§ **Stored data**:
────────

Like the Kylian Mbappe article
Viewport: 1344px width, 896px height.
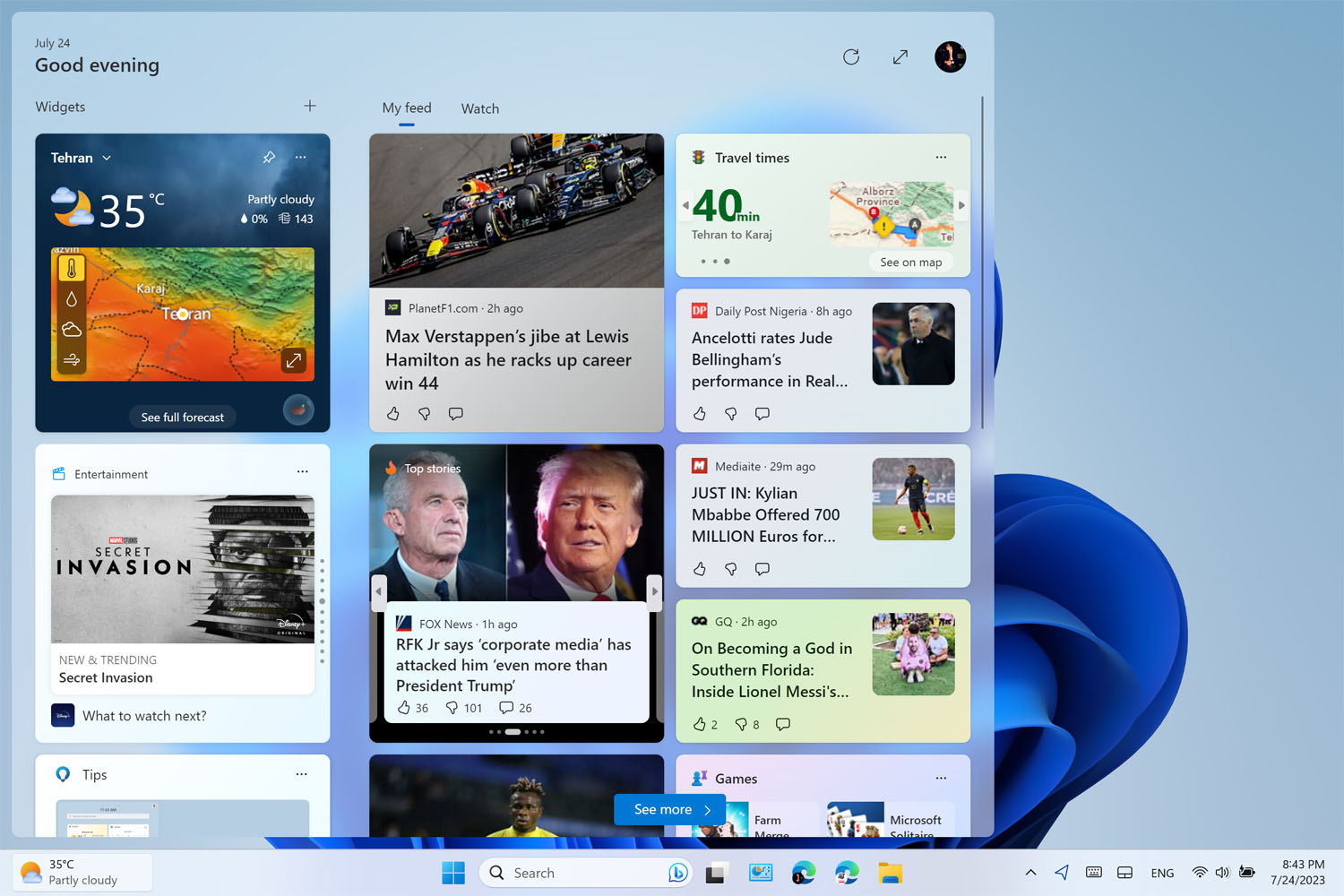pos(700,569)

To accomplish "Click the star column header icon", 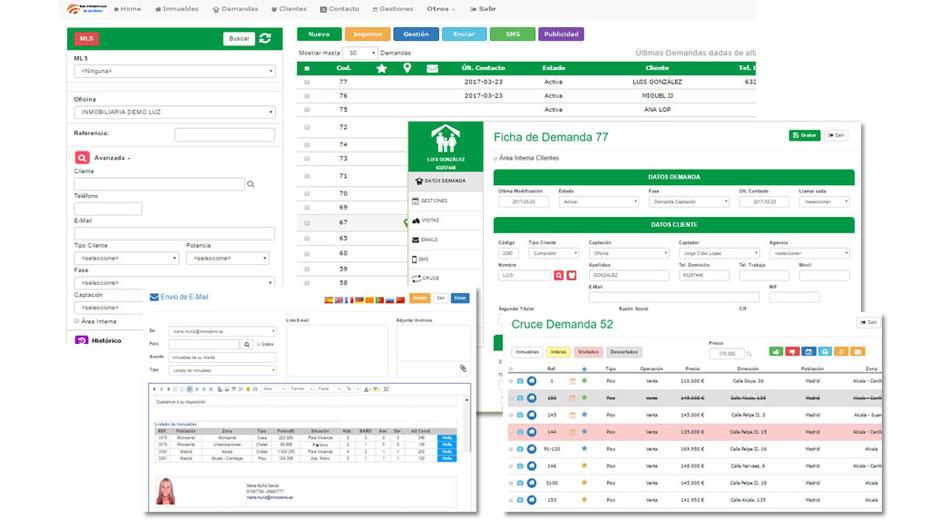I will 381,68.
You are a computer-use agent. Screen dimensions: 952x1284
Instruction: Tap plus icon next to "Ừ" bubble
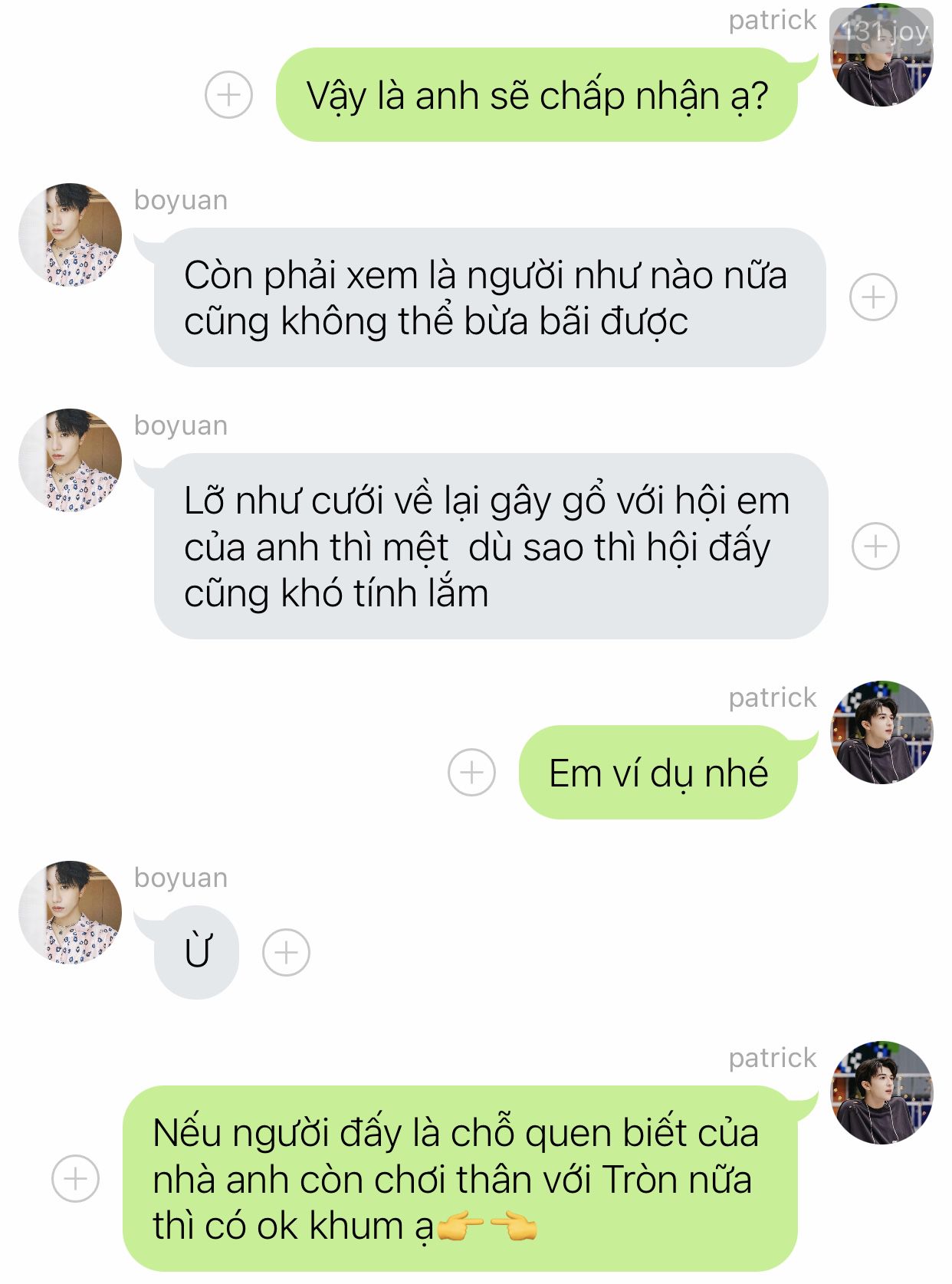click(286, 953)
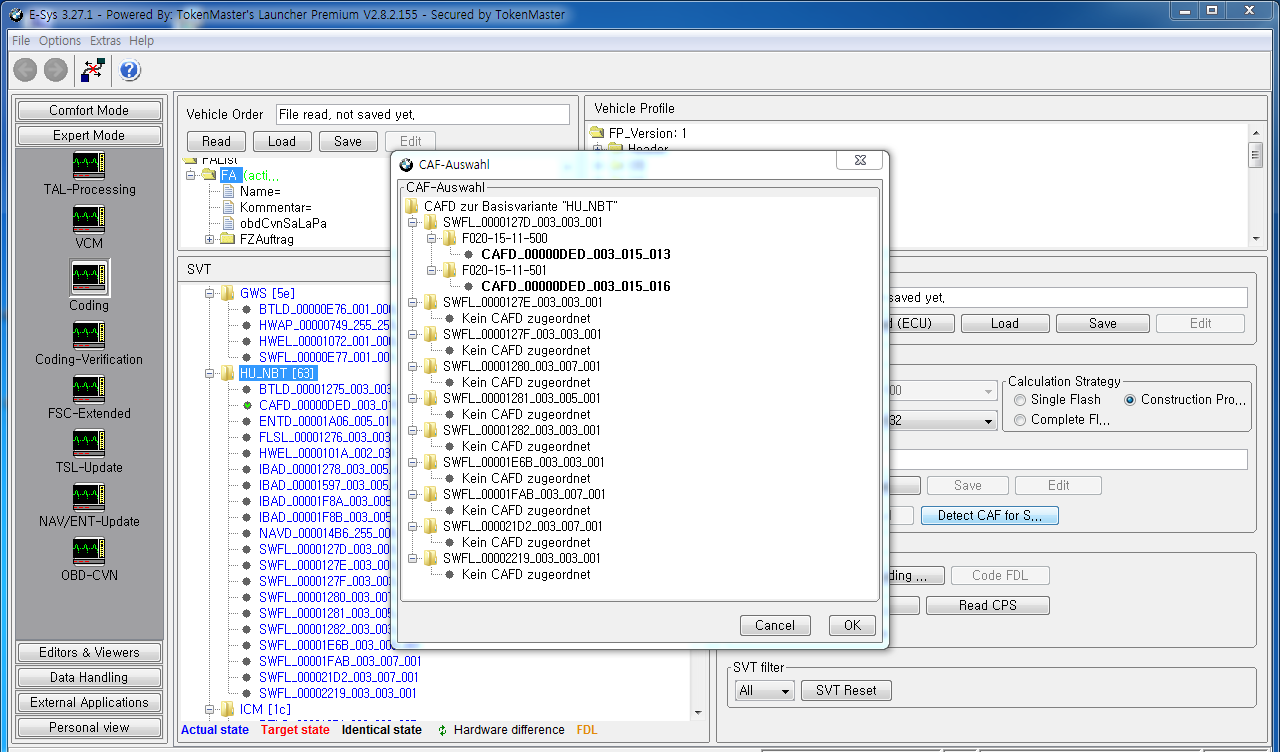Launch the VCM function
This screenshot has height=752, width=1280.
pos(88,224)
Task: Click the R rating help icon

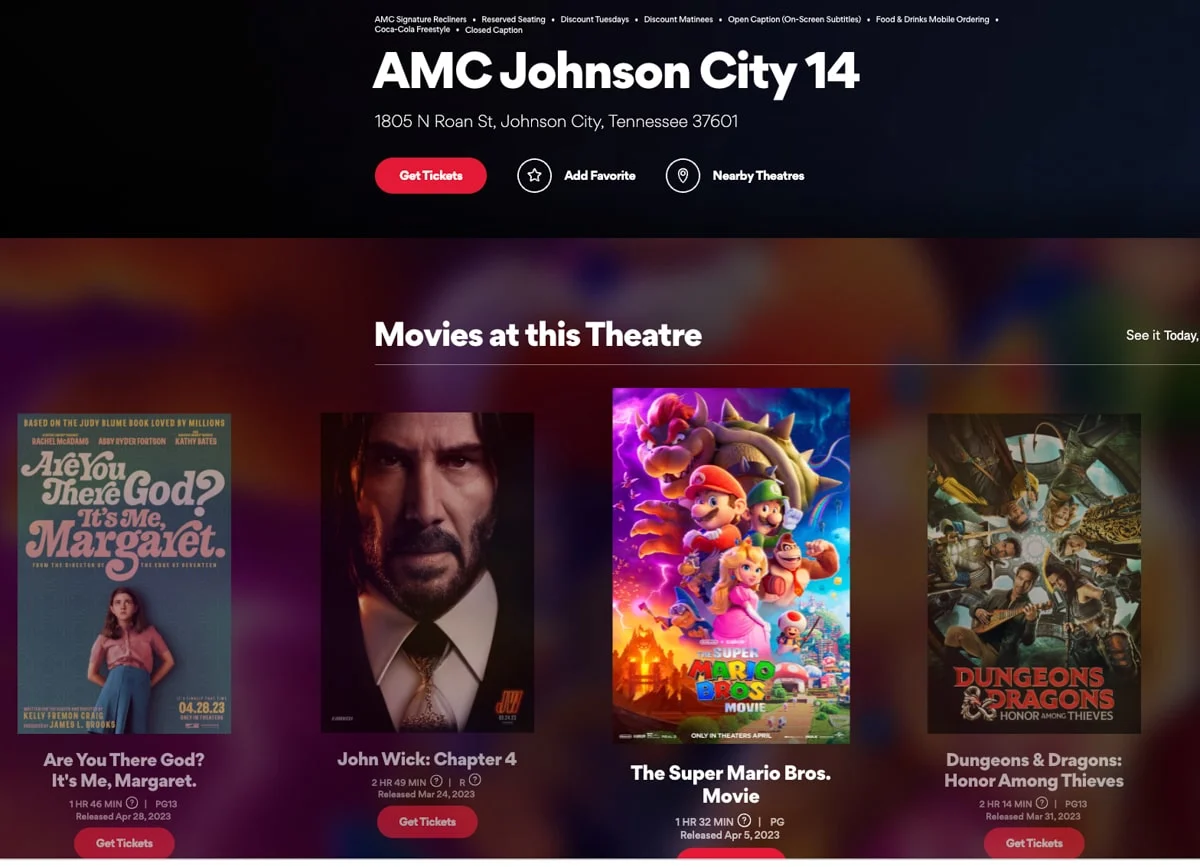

────────

§ **Work item**:
The copy must start at the line containing "You are a computer-use" and end at the last line of the data, matching each line exactly. It must hold no pictures.

§ **Result of this task**:
You are a computer-use agent. Screen dimensions: 952x1284
Instruction: Tap plus icon next to "Ừ" bubble
click(286, 953)
Launch the VCM function
This screenshot has height=752, width=1280.
pos(88,224)
Task: Click the R rating help icon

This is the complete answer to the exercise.